L'édito européen de Quentin Dickinson

Les fantômes du Kremlin

Photo de Max Avans - Pexels Les fantômes du Kremlin
Photo de Max Avans - Pexels

Chaque semaine, Quentin Dickinson revient sur des thèmes de l'actualité européenne sur euradio.

Cette semaine, Q(D), vous voulez nous intéresser à un détail – qui n’en est peut-être pas un – de la situation économique de la Russie…

Au début de l’invasion russe de l’Ukraine existait un consensus chez les observateurs : l’imposition de sanctions économiques contre MOSCOU constituait une redoutable vis qu’il suffisait de serrer progressivement pour ramener Vladimir POUTINE à la raison (et à la maison).

Clairement, ce double objectif n’a pas été atteint : les Russes tiennent toujours quelque vingt pour cent du territoire ukrainien, et l’économie russe fait preuve d’une résistance inattendue.

Comment expliquer alors cette relative bonne santé économique de la Russie ?...

Elle est en effet inexplicable – sauf à supposer qu’elle n’existe pas.

Que voulez-vous dire, Q(D) ?...

D’abord – et c’est l’évidence – qu’il convient de ne jamais prendre pour argent comptant les statistiques officielles en provenance du Kremlin.
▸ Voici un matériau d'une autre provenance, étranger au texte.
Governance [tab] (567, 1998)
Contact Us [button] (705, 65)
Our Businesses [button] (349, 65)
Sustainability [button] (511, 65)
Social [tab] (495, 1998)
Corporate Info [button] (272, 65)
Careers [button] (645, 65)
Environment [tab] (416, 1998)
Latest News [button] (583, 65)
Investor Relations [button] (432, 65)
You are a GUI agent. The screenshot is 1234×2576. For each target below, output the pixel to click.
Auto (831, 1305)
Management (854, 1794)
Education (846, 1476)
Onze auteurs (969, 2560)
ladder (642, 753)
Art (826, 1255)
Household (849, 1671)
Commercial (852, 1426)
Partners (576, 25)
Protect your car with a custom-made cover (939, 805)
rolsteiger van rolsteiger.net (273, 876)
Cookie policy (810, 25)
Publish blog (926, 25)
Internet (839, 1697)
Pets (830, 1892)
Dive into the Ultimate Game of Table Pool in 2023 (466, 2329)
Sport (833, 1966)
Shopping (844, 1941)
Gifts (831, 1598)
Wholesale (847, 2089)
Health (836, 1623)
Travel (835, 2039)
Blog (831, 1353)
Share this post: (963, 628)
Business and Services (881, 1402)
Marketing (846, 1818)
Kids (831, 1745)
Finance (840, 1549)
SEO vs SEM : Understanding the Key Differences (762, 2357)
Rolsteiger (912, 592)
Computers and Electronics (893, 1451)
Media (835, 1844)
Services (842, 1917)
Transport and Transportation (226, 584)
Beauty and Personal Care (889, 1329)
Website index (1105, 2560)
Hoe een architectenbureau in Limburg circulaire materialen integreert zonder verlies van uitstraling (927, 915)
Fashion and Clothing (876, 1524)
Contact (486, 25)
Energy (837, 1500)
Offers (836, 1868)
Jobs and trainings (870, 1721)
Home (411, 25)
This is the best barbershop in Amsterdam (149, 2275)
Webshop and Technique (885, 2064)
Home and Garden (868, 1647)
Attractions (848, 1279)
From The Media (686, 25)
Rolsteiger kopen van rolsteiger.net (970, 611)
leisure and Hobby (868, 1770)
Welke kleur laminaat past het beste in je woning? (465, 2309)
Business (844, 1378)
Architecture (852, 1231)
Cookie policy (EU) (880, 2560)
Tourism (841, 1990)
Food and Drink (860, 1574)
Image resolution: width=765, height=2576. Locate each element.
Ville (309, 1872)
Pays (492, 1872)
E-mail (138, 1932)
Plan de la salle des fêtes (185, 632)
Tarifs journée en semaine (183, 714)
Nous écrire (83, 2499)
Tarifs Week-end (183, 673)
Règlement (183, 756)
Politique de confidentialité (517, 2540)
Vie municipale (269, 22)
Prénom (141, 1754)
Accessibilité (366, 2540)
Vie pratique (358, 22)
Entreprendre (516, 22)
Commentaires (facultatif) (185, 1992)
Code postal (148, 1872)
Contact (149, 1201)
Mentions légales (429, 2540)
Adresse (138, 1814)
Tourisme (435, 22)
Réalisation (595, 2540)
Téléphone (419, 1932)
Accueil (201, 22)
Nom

Mais aussi qu’on peut s’étonner que la Russie puisse se permettre de mener une campagne militaire irresponsablement coûteuse sans que cela obère le moins du monde les comptes publics.

On note en particulier que le budget alloué aux forces armées, certes très élevé, est resté sans grand changement depuis trois ans que dure la guerre en Ukraine ; au cours de cette période, ce budget n’aura augmenté que de 41 milliards d’Euros pour atteindre actuellement les 242 milliards.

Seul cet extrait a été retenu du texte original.